● Work to be completed
Look through the records below for lines containing the string "agent", and report how many there are, nothing else.

● Data supplied
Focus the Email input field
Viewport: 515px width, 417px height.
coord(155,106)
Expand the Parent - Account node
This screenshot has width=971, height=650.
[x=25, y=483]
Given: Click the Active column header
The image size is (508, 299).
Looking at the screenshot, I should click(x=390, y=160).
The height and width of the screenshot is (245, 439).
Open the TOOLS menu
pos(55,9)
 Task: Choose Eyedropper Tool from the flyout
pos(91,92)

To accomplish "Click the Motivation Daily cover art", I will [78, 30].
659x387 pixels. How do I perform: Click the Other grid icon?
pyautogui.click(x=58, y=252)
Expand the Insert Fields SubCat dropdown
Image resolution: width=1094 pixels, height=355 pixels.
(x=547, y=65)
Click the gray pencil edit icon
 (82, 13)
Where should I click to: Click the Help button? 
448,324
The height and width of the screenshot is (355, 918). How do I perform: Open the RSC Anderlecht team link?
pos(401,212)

...

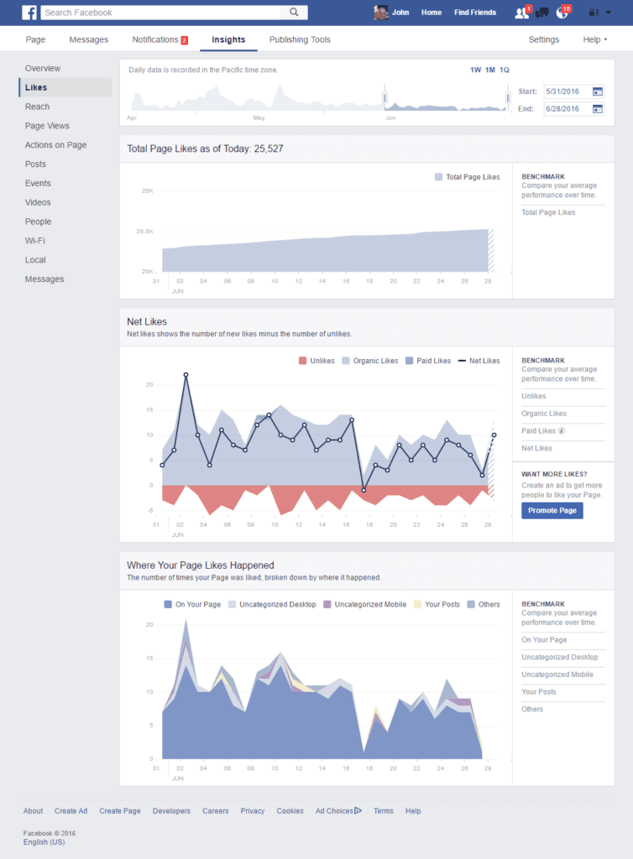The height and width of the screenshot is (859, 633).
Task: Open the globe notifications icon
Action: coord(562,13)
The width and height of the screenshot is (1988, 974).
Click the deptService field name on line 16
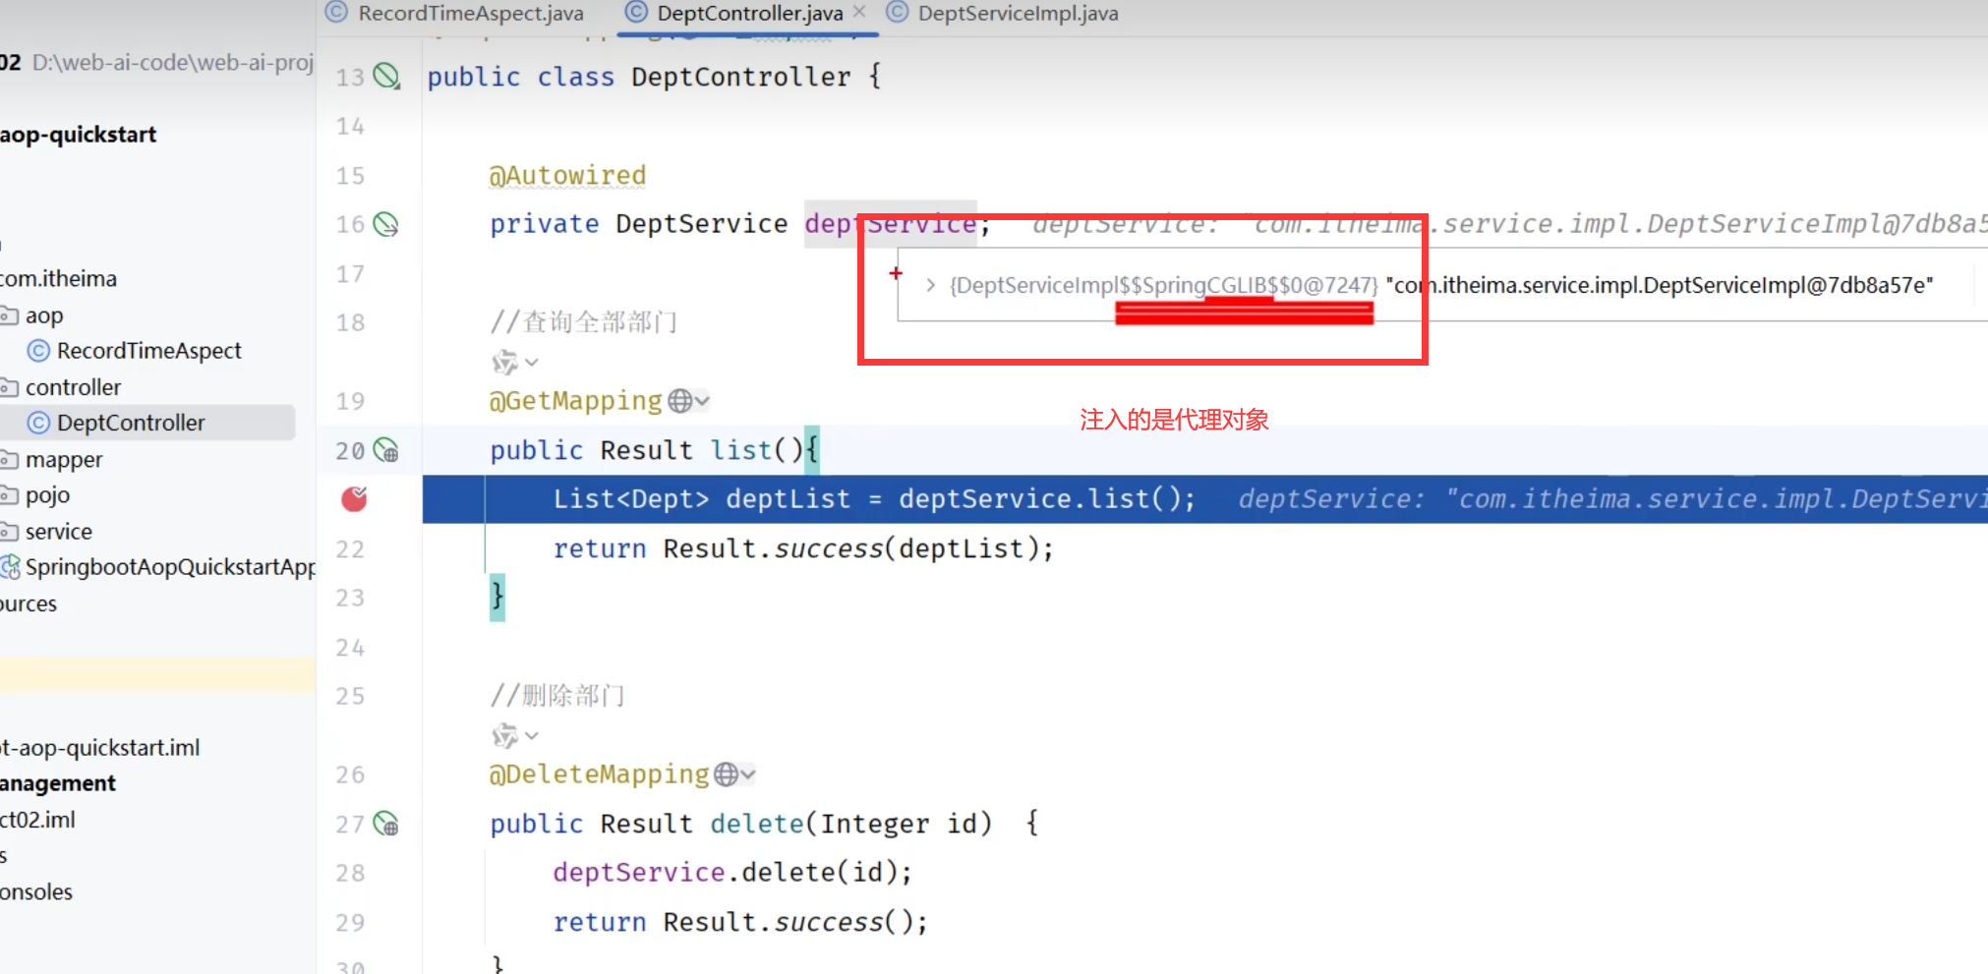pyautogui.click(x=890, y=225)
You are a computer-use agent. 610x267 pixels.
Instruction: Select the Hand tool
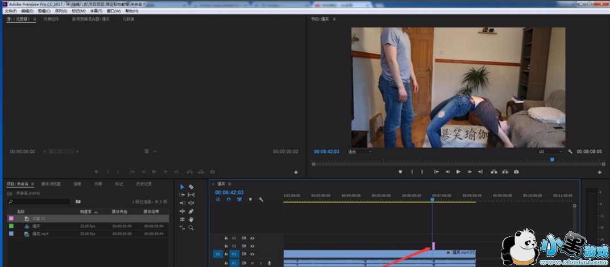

==

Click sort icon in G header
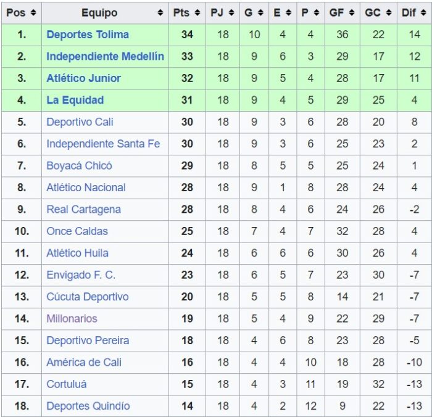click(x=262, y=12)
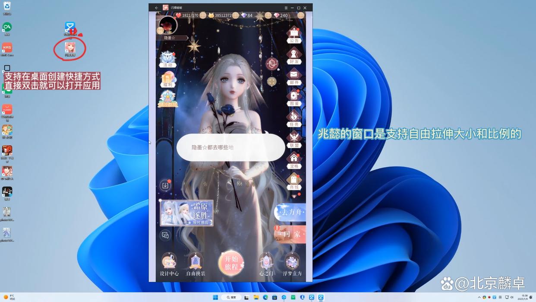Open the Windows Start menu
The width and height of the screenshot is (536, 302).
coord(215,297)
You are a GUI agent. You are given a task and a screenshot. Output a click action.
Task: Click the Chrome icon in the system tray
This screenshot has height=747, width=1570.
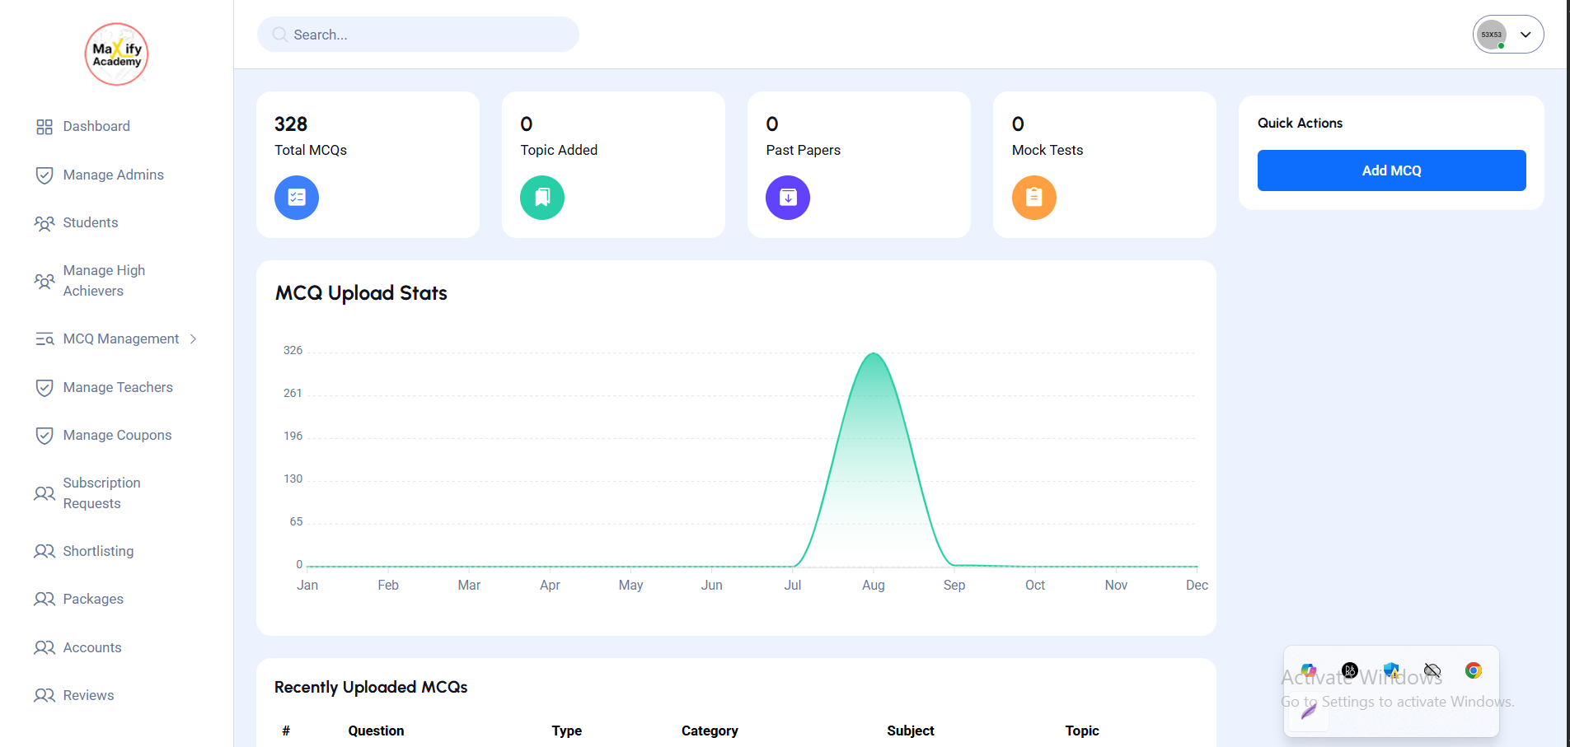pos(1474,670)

● Reply to the exercise
2